Israeli gunboats in response shelled open areas along the western coast of northern Gaza, residents told local radio stations. They said they heard several explosions in the area, as well as gunfire. No injuries or damage were reported.
An Israeli military spokesman said he was "not aware" of the incident.
Unlike Sunday, the first day of the truce, when militants nonetheless fired some 18 rockets from Gaza, no missiles had landed in southern Israel by early afternoon.
Death toll
In Gaza City, residents continued sifting through the rubble left behind by Israeli air raids and heavy shelling, and rescue teams found at least 10 more bodies. At least 100 bodies were uncovered on Sunday, Gaza emergency chief Mo'aweya Hassanein told reporters.
They brought the Palestinian death toll in the Israeli offensive to at least 1,310, 514 of them women and minors. The actual civilian toll was likely higher, as health officials were unable to say how many of the adult men were fighters.
More than 5,500 people were injured, 2,650 of them women and children. Some 100,000 Gazans are said to have fled their homes.
Thirteen Israelis, including three civilians, were also killed and dozens injured in the ground fighting and in rocket attacks.
Hamas' military wing said it had fired 975 missiles at Israel during the fighting. It also claimed to have killed 80 soldiers, a figure not confirmed by any other official or unofficial account.
Can the ceasefire hold?
Israeli caretaker Prime Minister Ehud Olmert announced the unilateral truce late Saturday, saying the offensive had achieved its objectives.
Hamas, the radical Islamist movement ruling Gaza, and other factions active in the strip reciprocated on Sunday by announcing they would hold their fire too, but demanded Israel withdraw all of its troops within one week and open its border crossings to allow in humanitarian aid and essential goods.

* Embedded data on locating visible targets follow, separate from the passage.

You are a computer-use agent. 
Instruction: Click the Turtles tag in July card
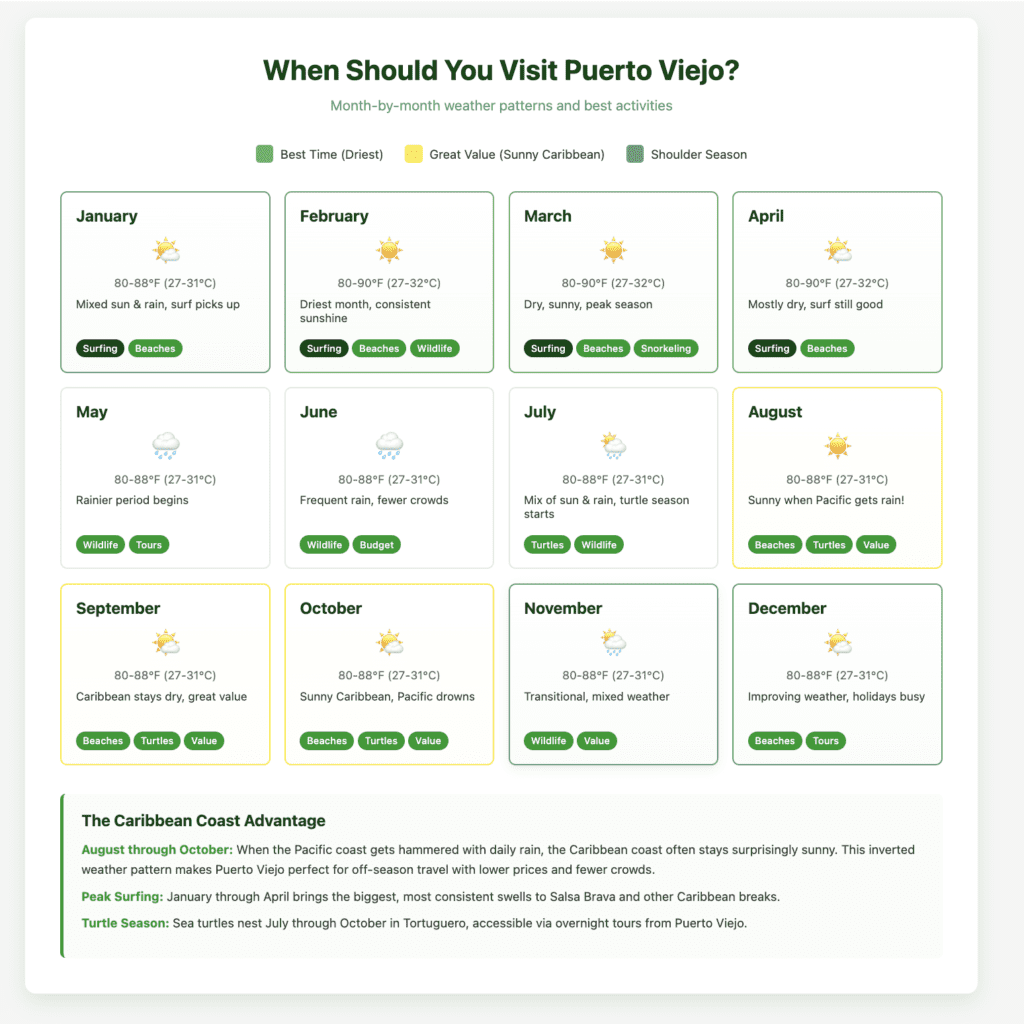tap(547, 545)
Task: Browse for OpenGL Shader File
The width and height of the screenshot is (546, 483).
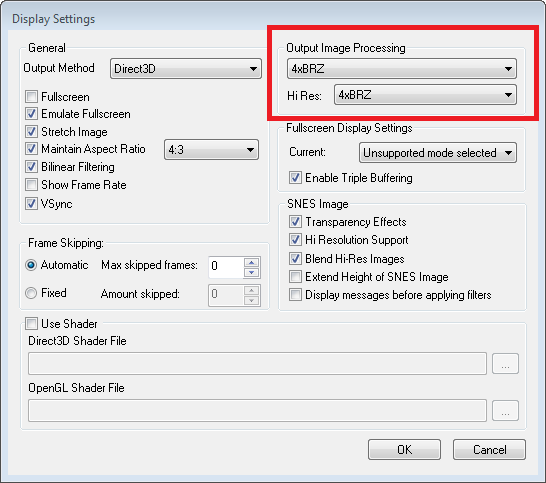Action: [x=505, y=411]
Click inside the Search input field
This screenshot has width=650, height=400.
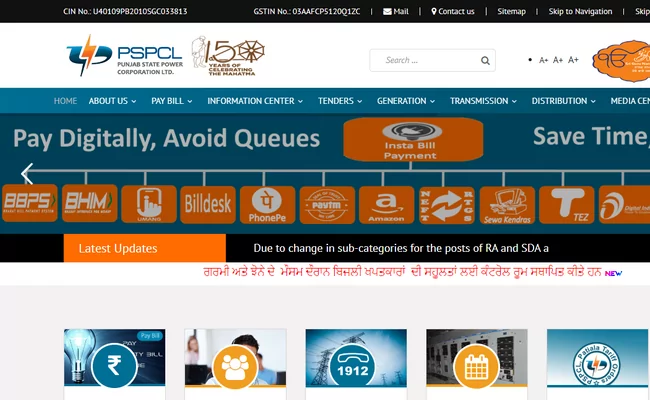point(425,60)
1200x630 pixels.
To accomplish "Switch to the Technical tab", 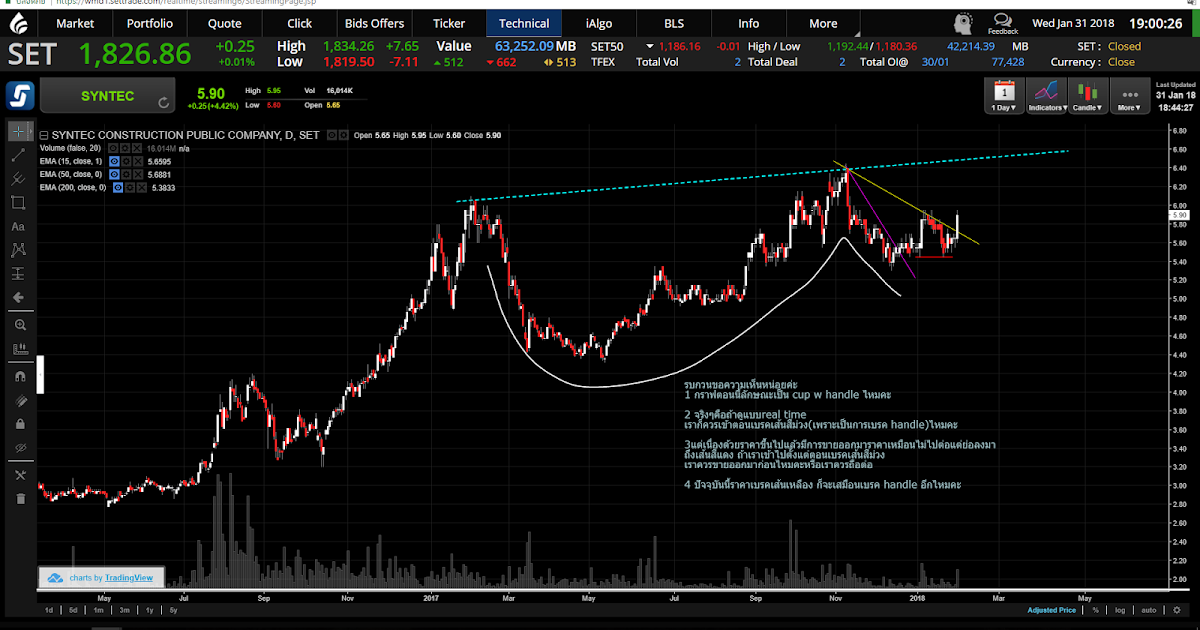I will pyautogui.click(x=524, y=23).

Olmert told visiting European leaders in Jerusalem Sunday night that Israel was "keen on getting out of the Gaza Strip with the greatest possible speed," but said a complete troop withdrawal would only happen once it was sure the ceasefire was holding and was
stable.
However, on Monday, Hamas vowed to rearm despite Israeli and international efforts to prevent the group from replenishing its arsenal.
"Do whatever you want. Manufacturing the holy weapons is our mission and we know how to acquire weapons," Abu Ubaida, a spokesman for Hamas' armed with, told a news conference.
Israel has threatened to restart military action if Hamas tries to smuggle more weapons into the Gaza Strip.